Bayon Temple, Photos of Angkor Wat’s Headiest Temple
Bayon Temple may be one of the most iconic sights in the Angkor archeological park in Siem Reap, Cambodia
“You know, the one with the heads” you could say to just about anyone and be greeted with the “ooh” of understanding. Walking under the watchful eyes of the serene stone faces felt like wandering through an M.C. Escher painting, or possibly a temple you would find in Oz, Narnia or one of the many other places I’ve desperately wanted to go since childhood.
We stopped to examine and photograph the first couple of heads that greeted us; peering closely at their lidded eyes and examining their smiling lips. After the first few heads we began walking more quickly around the temple, seeing more and more faces the longer we looked and dizzying ourselves in an unending merry go round of heads crammed closely together. By the end of our visit I was more taken with the amount of heads all occupying the same space, like too many cooks in the proverbial kitchen, than with the admittedly stunning details of each one.
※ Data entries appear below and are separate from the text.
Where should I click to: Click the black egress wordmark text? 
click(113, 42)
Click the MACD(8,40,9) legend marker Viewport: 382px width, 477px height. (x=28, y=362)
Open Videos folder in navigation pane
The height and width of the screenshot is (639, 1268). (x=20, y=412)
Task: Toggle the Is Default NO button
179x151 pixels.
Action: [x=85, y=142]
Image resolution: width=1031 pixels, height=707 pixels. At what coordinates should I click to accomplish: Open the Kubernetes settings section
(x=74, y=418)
Our Angkor Temple Visiting Plan
Visitors are encouraged to see temples as a “small loop” or a “large loop.” It worked better for us to just look at a map of the temples and have some in mind that we wanted to see. We then chose times that we imagined the temples would be the least crowded and asked a tuk-tuk driver to drive us to that specific temple at that time. Specifically, this is how we used our 3-day pass:
Took a taxi out to see the farther away temples of Banteay Srei & Beng Mealea in the early morning and were back in our hotel room by 10:00 am.
Visited Angkor Wat while everyone else was out to lunch, went back to the hotel to relax until 4:00pm and then visited Bayon Temple in the golden hours of the afternoon until sunset.
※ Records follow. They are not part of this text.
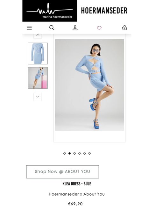Viewport: 156px width, 222px height.
Task: Click the HOERMANSEDER wordmark
Action: coord(104,10)
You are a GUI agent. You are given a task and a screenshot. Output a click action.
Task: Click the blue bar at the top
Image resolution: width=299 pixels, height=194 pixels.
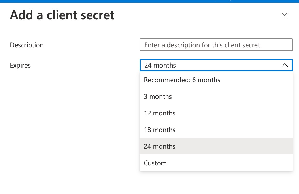click(x=150, y=1)

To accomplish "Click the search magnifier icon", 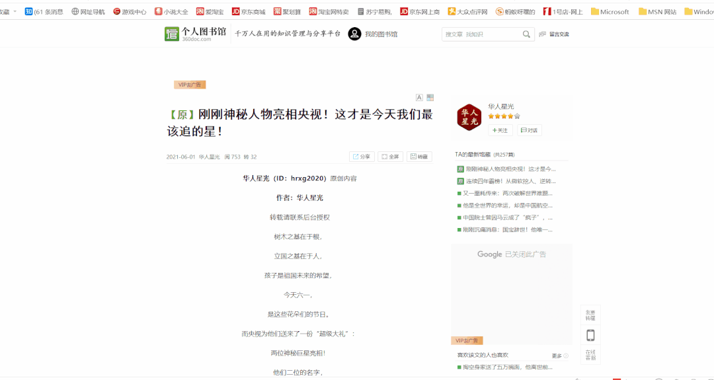I will [527, 34].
Ta Prohm Temple from 6:30 am – 8:00 am
Visiting the temples “our way” ends up costing a bit more as we hired taxis for several round trip visits to the temples. The extra cost was worth it for us as we preferred seeing the temples with less people and we do better going on shorter outings to one specific temple than we do on exhausting full-day temple excursions. We think this helped us appreciate each temple more as we weren’t too hot, tired, or “templed out” to marvel at the uniqueness and beauty of each one.